Every composer contributes one scene to the narrative. Canadian composer Rachel McFarlane offers voice to King Khosrow (sung by Alexander Cappellazzo), in a melodically wealthy aria of jealousy and rivalry, as, conscious of Farhad’s love for Shirin, Khosrow tries to discourage him by imposing the inconceivable activity of carving a approach by means of the mountain in return for the beloved’s hand.

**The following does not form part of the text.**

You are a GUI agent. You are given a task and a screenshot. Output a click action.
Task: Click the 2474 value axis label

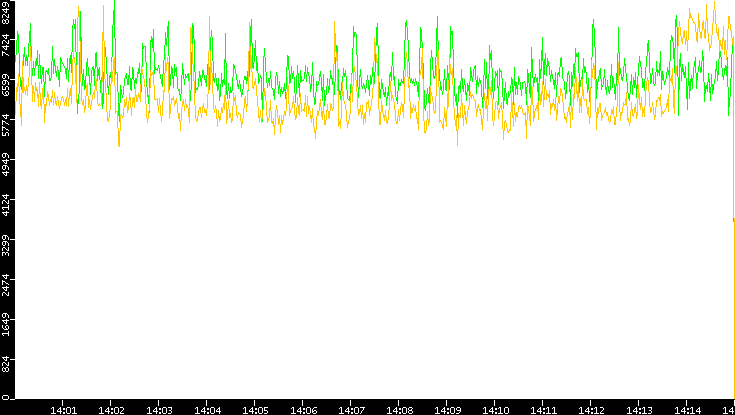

The story is then retold in Arghavan Niroumand’s piece, first by means of the eyes of Shirin (stunning ringing tone from Katheryn Rose Johnston) as she feedback on the lovers’ rivalry after which as a dialog between Khosrow and Farhad, the latter that includes the nice and cozy, wealthy bass of Gabriel Sanchez-Ortega. Sung in Persian (with astonishingly correct pronunciation from all of the singers), the music right here accommodates a extra overt reference to Persian mode-based (Dastgah) system. Sanchez-Ortega then portrays Farhad as decided and laborious at work, in Canada-based Sina Fallah’s energetically dramatic composition. Shirin’s go to to Farhad is a love duet by Nasim Nabavi, set in opposition to the picture of a starry evening.

Fallah’s second contribution depicts the tragic finish (‘Shakespearean’ in impact, though Ganjavi lived lengthy earlier than Shakespeare!). When confronted with Farhad’s bravery, Khosrow then deceives him by falsely informing him of Shirin’s dying. Misplaced in despair, Farhad then throws himself to his dying (in a easy but efficient little bit of stagecraft). His blood (in legends his axe) grows right into a pomegranate tree with therapeutic powers.

In Echoes, the pomegranate wooden is then used to assemble a tambour, seamlessly main the narrative to the present’s spotlight and its most transcendent second. Robert Simms’ tambour solo improvisation in opposition to the backdrop of pictures of blood-coloured pomegranate seeds was not solely hypnotically transfixing but additionally the right musical depiction of the symbolism of the pomegranate in Persian (and Central Asian) tradition.

The closing piece exhibits Simorgh and the Little Black Fish going separate methods, as a duet between mezzo-soprano Maryam Zunuzi and pre-recorded singing muses on loneliness and nostalgia.

The one trigger for remorse is that this absorbing present, sponsored by the Toronto Arts Council, was a one-off. Carried out on a shoestring finances (by operatic requirements), and fortunately filmed for streaming, it now deserves to be re-staged, repeatedly and broadly.